---- Data records

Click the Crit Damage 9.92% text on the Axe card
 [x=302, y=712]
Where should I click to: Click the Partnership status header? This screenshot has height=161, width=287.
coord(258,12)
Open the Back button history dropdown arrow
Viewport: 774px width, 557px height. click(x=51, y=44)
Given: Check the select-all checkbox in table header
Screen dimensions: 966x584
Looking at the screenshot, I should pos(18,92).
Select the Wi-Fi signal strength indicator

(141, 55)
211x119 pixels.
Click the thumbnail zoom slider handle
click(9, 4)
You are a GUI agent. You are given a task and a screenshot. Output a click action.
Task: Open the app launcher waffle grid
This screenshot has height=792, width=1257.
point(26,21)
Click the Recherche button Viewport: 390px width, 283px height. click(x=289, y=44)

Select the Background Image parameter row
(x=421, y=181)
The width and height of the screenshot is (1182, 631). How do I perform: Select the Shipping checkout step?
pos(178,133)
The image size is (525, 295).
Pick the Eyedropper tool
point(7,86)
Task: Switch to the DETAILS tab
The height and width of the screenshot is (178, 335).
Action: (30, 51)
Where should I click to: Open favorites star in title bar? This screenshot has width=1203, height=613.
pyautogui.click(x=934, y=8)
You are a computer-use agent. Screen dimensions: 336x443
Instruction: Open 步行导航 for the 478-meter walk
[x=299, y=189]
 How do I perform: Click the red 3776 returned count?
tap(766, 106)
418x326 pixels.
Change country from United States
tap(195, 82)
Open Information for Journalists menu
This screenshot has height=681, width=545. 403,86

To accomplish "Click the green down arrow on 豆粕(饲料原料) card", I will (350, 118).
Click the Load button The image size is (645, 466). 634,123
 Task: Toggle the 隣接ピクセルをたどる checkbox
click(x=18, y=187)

--------

**Your goal:**
Extract each line of the listing above, copying it word for word.

**Answer box:**
Click the Crit Damage 9.92% text on the Axe card
 [x=302, y=712]
Where should I click to: Click the Partnership status header? This screenshot has height=161, width=287.
coord(258,12)
Open the Back button history dropdown arrow
Viewport: 774px width, 557px height. click(x=51, y=44)
Given: Check the select-all checkbox in table header
Screen dimensions: 966x584
Looking at the screenshot, I should pos(18,92).
Select the Wi-Fi signal strength indicator

(141, 55)
211x119 pixels.
Click the thumbnail zoom slider handle
click(9, 4)
You are a GUI agent. You are given a task and a screenshot. Output a click action.
Task: Open the app launcher waffle grid
This screenshot has height=792, width=1257.
point(26,21)
Click the Recherche button Viewport: 390px width, 283px height. click(x=289, y=44)

Select the Background Image parameter row
(x=421, y=181)
The width and height of the screenshot is (1182, 631). How do I perform: Select the Shipping checkout step?
pos(178,133)
The image size is (525, 295).
Pick the Eyedropper tool
point(7,86)
Task: Switch to the DETAILS tab
The height and width of the screenshot is (178, 335).
Action: (30, 51)
Where should I click to: Open favorites star in title bar? This screenshot has width=1203, height=613.
pyautogui.click(x=934, y=8)
You are a computer-use agent. Screen dimensions: 336x443
Instruction: Open 步行导航 for the 478-meter walk
[x=299, y=189]
 How do I perform: Click the red 3776 returned count?
tap(766, 106)
418x326 pixels.
Change country from United States
tap(195, 82)
Open Information for Journalists menu
This screenshot has height=681, width=545. 403,86

To accomplish "Click the green down arrow on 豆粕(饲料原料) card", I will (350, 118).
Click the Load button The image size is (645, 466). 634,123
 Task: Toggle the 隣接ピクセルをたどる checkbox
click(x=18, y=187)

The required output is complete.